Toujours en harmonie avec Quignard (hormis sur le fait que, oui, Quignard voit du sexe partout, des fois, c'est lourd)
Quignard dit appréhender le Réel par le silence.
Le langage fait disparaître le Réel, il fait naître le faux et le vrai, en inventant la ligne de séparation entre les deux.
Le langage construit des motifs, des lieux, exogènes, de la réalité.
Le principe peut rejoindre celui de la nostalgie.
Des auteurs, d'Aznavour à Camus, disent que leur langue est leur pays ("j'habite la langue française").
Barbara Cassin théorise le langage comme le lieu où l'on habite, le lieu qui nous rend nostalgique quand on le perd, puisque ce qui caractérise le plus les nostalgiques, les "dépaysés", c'est de ne plus entendre leur langue natale (donc de ne plus être dans le lieu d'où ils s'étaient extraits du Réel).

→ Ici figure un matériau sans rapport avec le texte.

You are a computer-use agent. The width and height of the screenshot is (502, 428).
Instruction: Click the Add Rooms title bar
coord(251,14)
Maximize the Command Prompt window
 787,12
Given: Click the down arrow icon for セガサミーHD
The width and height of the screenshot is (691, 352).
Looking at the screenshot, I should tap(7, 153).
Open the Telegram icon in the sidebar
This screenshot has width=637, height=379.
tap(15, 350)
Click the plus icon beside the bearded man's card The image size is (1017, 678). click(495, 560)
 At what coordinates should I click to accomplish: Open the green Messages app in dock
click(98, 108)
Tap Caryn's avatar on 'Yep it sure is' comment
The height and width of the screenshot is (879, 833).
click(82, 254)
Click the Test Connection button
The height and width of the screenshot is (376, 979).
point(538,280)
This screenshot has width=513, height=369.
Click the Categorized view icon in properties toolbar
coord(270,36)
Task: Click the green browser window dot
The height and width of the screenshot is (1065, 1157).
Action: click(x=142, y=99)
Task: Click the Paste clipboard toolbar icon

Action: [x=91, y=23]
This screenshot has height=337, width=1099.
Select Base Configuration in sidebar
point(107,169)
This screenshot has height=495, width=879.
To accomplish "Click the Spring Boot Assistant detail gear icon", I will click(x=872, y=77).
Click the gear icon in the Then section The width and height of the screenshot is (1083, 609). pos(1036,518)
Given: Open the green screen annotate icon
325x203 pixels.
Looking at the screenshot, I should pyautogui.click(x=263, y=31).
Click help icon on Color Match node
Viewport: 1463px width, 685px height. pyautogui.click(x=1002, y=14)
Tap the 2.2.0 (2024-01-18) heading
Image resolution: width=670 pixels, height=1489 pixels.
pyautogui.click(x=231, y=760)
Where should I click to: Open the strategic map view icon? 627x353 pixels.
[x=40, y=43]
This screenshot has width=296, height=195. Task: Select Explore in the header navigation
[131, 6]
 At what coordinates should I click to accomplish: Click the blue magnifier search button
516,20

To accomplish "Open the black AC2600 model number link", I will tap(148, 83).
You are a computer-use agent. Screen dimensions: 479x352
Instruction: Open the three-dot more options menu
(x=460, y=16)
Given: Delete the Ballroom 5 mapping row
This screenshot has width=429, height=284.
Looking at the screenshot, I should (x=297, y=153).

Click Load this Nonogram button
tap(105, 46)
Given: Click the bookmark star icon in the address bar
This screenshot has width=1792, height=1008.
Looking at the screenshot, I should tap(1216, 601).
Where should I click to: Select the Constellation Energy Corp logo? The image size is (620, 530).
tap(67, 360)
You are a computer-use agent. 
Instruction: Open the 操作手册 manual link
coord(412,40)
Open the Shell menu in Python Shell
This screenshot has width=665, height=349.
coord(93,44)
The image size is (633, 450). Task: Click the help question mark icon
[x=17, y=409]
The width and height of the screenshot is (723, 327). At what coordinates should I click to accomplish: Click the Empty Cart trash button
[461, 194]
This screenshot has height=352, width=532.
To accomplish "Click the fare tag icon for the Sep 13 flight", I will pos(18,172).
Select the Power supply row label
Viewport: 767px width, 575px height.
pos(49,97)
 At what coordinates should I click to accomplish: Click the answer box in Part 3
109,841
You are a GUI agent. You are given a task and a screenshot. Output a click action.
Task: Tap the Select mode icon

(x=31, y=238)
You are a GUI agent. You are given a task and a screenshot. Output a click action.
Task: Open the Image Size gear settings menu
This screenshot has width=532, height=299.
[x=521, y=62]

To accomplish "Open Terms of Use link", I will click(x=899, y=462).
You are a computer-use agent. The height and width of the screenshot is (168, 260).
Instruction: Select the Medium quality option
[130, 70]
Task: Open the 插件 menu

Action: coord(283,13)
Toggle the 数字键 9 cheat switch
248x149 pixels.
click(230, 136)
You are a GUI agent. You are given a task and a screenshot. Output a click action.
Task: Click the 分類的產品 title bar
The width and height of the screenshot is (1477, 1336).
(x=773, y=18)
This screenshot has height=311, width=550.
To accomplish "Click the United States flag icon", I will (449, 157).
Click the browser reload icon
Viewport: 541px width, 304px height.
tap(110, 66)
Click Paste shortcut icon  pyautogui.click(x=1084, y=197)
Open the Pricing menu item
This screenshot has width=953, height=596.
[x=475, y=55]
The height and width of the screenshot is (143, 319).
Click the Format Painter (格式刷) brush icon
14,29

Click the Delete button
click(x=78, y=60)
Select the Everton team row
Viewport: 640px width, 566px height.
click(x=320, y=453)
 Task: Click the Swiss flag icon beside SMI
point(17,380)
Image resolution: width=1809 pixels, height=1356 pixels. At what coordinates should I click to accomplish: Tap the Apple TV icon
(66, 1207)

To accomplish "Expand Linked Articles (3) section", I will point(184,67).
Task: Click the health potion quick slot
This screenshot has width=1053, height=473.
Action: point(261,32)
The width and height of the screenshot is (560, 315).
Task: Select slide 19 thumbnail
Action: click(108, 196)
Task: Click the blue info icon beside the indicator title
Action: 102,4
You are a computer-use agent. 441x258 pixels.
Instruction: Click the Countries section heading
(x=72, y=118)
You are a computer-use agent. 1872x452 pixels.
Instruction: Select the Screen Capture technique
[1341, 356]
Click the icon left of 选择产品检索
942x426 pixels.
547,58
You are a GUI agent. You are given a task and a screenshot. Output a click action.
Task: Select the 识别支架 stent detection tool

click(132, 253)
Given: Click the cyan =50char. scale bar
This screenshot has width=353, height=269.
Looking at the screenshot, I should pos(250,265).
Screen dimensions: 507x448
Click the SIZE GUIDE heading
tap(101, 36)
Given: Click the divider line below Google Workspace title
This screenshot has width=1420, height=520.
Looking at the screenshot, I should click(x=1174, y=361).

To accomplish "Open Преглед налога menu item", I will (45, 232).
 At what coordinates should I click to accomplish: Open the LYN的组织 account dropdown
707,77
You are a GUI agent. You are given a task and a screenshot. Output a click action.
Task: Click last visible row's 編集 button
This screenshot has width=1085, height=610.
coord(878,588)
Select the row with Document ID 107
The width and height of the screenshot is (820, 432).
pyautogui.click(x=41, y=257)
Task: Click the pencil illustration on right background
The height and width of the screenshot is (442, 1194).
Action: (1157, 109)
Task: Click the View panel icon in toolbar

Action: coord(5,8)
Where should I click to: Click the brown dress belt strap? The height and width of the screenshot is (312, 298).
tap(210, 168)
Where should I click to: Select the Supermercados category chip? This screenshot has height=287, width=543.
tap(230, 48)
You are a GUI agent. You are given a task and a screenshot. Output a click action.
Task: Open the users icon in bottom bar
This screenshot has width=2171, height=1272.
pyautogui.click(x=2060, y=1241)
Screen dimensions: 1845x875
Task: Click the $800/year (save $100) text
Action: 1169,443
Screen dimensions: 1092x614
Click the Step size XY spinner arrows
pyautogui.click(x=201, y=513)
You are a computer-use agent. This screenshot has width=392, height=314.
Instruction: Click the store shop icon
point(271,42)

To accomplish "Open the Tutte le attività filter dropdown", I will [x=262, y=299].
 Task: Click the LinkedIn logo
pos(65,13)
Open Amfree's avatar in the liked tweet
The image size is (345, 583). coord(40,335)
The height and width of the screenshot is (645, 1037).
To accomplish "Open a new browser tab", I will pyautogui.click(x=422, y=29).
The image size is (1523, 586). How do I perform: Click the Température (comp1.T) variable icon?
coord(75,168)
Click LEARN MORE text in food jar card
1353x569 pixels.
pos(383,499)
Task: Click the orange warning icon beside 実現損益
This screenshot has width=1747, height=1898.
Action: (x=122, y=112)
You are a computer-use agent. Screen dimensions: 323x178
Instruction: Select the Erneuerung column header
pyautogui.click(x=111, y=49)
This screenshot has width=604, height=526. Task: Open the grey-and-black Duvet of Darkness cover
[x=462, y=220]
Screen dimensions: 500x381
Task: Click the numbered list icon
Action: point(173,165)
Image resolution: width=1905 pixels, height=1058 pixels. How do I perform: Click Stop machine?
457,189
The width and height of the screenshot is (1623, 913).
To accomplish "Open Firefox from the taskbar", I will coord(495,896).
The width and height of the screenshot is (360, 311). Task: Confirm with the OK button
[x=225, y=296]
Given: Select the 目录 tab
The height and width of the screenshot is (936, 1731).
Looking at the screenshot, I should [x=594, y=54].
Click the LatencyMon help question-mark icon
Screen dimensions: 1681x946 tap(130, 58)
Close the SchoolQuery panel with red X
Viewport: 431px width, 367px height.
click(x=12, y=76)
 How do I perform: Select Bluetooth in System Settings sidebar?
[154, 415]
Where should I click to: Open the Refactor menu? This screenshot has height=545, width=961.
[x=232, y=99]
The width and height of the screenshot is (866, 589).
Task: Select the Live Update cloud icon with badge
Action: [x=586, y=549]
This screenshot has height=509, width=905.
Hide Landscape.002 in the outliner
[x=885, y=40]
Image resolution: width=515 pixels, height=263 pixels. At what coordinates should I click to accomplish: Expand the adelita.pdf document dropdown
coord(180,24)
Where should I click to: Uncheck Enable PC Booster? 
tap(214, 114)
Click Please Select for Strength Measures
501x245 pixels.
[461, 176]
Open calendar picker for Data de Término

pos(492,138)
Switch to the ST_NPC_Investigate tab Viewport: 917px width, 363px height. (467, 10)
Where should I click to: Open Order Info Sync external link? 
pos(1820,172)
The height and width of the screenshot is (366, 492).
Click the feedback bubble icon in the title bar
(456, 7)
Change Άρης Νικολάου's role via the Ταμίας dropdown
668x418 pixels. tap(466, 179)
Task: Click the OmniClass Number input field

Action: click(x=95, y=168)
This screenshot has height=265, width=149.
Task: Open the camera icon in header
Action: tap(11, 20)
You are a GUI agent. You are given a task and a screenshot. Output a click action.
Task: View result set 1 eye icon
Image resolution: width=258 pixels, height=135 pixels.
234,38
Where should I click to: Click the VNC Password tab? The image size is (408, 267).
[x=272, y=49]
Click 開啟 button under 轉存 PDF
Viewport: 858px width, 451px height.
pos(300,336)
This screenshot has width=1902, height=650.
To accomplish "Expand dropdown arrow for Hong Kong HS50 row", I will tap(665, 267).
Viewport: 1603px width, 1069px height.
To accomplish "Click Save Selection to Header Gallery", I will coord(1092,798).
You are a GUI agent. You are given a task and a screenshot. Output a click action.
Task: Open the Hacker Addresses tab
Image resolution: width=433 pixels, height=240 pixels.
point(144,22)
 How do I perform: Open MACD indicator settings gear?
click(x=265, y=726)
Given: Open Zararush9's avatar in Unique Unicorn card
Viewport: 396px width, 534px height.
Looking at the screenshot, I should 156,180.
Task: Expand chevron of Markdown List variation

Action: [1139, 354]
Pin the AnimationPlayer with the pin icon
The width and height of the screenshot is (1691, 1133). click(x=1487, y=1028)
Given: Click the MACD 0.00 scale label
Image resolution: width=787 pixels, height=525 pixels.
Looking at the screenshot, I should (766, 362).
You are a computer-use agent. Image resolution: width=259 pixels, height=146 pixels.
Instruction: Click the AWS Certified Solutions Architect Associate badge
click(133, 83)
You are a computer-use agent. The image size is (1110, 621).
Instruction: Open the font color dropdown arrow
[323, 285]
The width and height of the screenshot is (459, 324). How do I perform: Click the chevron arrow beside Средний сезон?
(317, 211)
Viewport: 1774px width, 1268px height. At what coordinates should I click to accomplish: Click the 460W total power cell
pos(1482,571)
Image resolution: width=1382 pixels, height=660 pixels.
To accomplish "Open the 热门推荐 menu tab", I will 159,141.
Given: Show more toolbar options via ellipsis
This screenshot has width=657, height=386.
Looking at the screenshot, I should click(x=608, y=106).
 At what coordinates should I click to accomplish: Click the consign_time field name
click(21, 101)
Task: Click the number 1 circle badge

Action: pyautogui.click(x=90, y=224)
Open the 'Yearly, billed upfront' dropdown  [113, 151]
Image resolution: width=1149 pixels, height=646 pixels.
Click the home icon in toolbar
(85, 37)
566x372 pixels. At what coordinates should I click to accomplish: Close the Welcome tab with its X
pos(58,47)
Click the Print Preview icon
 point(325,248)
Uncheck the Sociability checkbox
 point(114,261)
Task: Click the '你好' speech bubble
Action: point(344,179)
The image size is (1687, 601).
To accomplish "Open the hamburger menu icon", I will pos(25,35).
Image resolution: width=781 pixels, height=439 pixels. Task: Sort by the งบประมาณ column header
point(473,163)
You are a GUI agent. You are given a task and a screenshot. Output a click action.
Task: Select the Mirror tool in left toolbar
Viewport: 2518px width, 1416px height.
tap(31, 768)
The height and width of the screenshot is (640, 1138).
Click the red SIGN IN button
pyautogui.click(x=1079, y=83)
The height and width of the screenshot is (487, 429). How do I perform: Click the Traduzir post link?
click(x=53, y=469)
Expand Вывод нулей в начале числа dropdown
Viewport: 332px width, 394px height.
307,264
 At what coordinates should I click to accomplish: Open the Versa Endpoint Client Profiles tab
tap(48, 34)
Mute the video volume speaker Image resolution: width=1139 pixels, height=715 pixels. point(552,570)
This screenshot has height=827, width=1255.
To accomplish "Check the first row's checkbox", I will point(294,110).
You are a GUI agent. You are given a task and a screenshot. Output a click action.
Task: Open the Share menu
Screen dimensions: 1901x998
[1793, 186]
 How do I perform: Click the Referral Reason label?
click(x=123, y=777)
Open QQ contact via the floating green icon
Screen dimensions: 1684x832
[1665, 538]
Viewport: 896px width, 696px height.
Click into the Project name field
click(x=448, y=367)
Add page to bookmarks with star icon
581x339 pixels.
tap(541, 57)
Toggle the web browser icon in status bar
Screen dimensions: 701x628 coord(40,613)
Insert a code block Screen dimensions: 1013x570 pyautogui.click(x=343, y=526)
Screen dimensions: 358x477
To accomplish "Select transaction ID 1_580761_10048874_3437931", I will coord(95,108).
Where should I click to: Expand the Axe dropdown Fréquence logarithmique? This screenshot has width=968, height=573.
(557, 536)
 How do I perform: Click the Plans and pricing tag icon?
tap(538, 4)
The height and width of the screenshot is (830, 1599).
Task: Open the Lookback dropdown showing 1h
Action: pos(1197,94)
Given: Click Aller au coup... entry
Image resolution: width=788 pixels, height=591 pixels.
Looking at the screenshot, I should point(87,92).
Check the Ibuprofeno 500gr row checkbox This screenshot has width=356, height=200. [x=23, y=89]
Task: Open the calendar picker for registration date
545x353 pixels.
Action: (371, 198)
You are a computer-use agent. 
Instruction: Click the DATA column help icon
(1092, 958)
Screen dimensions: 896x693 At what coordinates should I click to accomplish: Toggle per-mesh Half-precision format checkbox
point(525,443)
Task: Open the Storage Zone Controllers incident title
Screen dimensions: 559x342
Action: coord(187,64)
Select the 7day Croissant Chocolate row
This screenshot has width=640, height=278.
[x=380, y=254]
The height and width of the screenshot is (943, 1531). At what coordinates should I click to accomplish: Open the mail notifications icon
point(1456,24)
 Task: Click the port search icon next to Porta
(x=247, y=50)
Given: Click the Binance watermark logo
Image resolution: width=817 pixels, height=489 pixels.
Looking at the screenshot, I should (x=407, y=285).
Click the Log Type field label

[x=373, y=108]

La langue entendue comme lieu est congruente, si on entend le lieu comme une construction de l'esprit, une coloration de l'affect et de l'émotion.
Et on revient donc à l'assertion de Quignard : la langue, non contente de désigner le Réel, nous en extrait.
Ou, pour parler avec Heidegger, "le langage est le lieu où habite l'homme". Une petite niche de soi posée dans le Réel.